Write out the data once more, exactly as it reads.

[Collection entries]
:::

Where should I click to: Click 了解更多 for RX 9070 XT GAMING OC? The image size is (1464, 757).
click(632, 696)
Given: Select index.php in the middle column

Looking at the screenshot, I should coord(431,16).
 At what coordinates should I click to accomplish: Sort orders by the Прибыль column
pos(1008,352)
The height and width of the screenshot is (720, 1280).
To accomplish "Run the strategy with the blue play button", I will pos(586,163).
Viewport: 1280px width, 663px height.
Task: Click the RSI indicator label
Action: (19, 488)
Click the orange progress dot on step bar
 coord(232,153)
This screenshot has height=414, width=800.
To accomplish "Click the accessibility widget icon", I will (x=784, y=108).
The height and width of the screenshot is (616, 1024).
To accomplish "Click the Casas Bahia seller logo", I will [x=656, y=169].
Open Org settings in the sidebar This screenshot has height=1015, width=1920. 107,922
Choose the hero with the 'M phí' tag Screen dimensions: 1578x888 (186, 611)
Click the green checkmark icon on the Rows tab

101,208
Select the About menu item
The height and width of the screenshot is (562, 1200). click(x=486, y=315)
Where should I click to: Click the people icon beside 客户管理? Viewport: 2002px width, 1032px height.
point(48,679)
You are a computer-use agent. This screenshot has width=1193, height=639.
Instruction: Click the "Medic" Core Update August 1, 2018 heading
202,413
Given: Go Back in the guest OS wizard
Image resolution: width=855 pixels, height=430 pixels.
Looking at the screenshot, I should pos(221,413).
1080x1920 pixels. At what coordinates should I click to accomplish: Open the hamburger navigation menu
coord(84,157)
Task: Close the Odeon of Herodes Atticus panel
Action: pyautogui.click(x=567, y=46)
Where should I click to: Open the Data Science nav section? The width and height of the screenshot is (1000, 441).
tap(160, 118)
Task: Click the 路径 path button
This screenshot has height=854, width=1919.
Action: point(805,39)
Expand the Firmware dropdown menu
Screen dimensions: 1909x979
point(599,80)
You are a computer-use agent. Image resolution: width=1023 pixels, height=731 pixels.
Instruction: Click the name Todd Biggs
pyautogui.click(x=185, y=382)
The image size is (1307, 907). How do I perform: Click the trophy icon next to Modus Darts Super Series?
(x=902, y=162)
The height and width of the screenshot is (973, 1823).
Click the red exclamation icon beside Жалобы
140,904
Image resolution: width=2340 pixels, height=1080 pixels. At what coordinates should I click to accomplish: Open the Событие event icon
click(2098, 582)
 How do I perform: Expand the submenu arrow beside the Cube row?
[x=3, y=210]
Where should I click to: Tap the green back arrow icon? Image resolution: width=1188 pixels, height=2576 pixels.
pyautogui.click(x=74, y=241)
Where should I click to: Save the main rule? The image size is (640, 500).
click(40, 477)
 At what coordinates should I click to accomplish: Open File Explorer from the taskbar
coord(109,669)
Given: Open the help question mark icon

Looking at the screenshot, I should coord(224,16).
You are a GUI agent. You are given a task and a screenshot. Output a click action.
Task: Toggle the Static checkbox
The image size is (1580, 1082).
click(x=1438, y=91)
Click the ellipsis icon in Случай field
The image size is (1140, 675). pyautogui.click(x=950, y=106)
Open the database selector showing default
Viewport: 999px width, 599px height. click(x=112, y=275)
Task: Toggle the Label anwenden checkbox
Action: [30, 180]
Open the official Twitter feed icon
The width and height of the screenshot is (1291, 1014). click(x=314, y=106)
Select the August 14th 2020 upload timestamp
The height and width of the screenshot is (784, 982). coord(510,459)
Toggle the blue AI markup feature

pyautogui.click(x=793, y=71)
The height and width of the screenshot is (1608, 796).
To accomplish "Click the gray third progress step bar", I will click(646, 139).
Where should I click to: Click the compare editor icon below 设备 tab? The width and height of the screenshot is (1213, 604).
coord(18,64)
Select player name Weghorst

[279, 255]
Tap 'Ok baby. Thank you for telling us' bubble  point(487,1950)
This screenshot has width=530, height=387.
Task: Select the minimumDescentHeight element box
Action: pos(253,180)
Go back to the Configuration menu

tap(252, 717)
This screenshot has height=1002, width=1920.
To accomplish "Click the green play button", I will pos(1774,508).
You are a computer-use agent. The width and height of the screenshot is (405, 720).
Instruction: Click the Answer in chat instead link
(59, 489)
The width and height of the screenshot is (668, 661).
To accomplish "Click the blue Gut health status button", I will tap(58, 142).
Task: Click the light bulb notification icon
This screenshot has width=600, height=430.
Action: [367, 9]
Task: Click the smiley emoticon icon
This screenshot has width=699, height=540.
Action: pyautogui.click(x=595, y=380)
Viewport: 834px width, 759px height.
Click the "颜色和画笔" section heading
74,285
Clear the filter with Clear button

:::

→ **Answer to the exercise**:
Where should I click to: Click 了解更多 for RX 9070 XT GAMING OC? The image size is (1464, 757).
click(632, 696)
Given: Select index.php in the middle column

Looking at the screenshot, I should coord(431,16).
 At what coordinates should I click to accomplish: Sort orders by the Прибыль column
pos(1008,352)
The height and width of the screenshot is (720, 1280).
To accomplish "Run the strategy with the blue play button", I will pos(586,163).
Viewport: 1280px width, 663px height.
Task: Click the RSI indicator label
Action: (19, 488)
Click the orange progress dot on step bar
 coord(232,153)
This screenshot has height=414, width=800.
To accomplish "Click the accessibility widget icon", I will (x=784, y=108).
The height and width of the screenshot is (616, 1024).
To accomplish "Click the Casas Bahia seller logo", I will [x=656, y=169].
Open Org settings in the sidebar This screenshot has height=1015, width=1920. 107,922
Choose the hero with the 'M phí' tag Screen dimensions: 1578x888 (186, 611)
Click the green checkmark icon on the Rows tab

101,208
Select the About menu item
The height and width of the screenshot is (562, 1200). click(x=486, y=315)
Where should I click to: Click the people icon beside 客户管理? Viewport: 2002px width, 1032px height.
point(48,679)
You are a computer-use agent. This screenshot has width=1193, height=639.
Instruction: Click the "Medic" Core Update August 1, 2018 heading
202,413
Given: Go Back in the guest OS wizard
Image resolution: width=855 pixels, height=430 pixels.
Looking at the screenshot, I should pos(221,413).
1080x1920 pixels. At what coordinates should I click to accomplish: Open the hamburger navigation menu
coord(84,157)
Task: Close the Odeon of Herodes Atticus panel
Action: pyautogui.click(x=567, y=46)
Where should I click to: Open the Data Science nav section? The width and height of the screenshot is (1000, 441).
tap(160, 118)
Task: Click the 路径 path button
This screenshot has height=854, width=1919.
Action: point(805,39)
Expand the Firmware dropdown menu
Screen dimensions: 1909x979
point(599,80)
You are a computer-use agent. Image resolution: width=1023 pixels, height=731 pixels.
Instruction: Click the name Todd Biggs
pyautogui.click(x=185, y=382)
The image size is (1307, 907). How do I perform: Click the trophy icon next to Modus Darts Super Series?
(x=902, y=162)
The height and width of the screenshot is (973, 1823).
Click the red exclamation icon beside Жалобы
140,904
Image resolution: width=2340 pixels, height=1080 pixels. At what coordinates should I click to accomplish: Open the Событие event icon
click(2098, 582)
 How do I perform: Expand the submenu arrow beside the Cube row?
[x=3, y=210]
Where should I click to: Tap the green back arrow icon? Image resolution: width=1188 pixels, height=2576 pixels.
pyautogui.click(x=74, y=241)
Where should I click to: Save the main rule? The image size is (640, 500).
click(40, 477)
 At what coordinates should I click to accomplish: Open File Explorer from the taskbar
coord(109,669)
Given: Open the help question mark icon

Looking at the screenshot, I should coord(224,16).
You are a GUI agent. You are given a task and a screenshot. Output a click action.
Task: Toggle the Static checkbox
The image size is (1580, 1082).
click(x=1438, y=91)
Click the ellipsis icon in Случай field
The image size is (1140, 675). pyautogui.click(x=950, y=106)
Open the database selector showing default
Viewport: 999px width, 599px height. click(x=112, y=275)
Task: Toggle the Label anwenden checkbox
Action: [30, 180]
Open the official Twitter feed icon
The width and height of the screenshot is (1291, 1014). click(x=314, y=106)
Select the August 14th 2020 upload timestamp
The height and width of the screenshot is (784, 982). coord(510,459)
Toggle the blue AI markup feature

pyautogui.click(x=793, y=71)
The height and width of the screenshot is (1608, 796).
To accomplish "Click the gray third progress step bar", I will click(646, 139).
Where should I click to: Click the compare editor icon below 设备 tab? The width and height of the screenshot is (1213, 604).
coord(18,64)
Select player name Weghorst

[279, 255]
Tap 'Ok baby. Thank you for telling us' bubble  point(487,1950)
This screenshot has width=530, height=387.
Task: Select the minimumDescentHeight element box
Action: pos(253,180)
Go back to the Configuration menu

tap(252, 717)
This screenshot has height=1002, width=1920.
To accomplish "Click the green play button", I will pos(1774,508).
You are a computer-use agent. The width and height of the screenshot is (405, 720).
Instruction: Click the Answer in chat instead link
(59, 489)
The width and height of the screenshot is (668, 661).
To accomplish "Click the blue Gut health status button", I will tap(58, 142).
Task: Click the light bulb notification icon
This screenshot has width=600, height=430.
Action: [367, 9]
Task: Click the smiley emoticon icon
This screenshot has width=699, height=540.
Action: pyautogui.click(x=595, y=380)
Viewport: 834px width, 759px height.
Click the "颜色和画笔" section heading
74,285
Clear the filter with Clear button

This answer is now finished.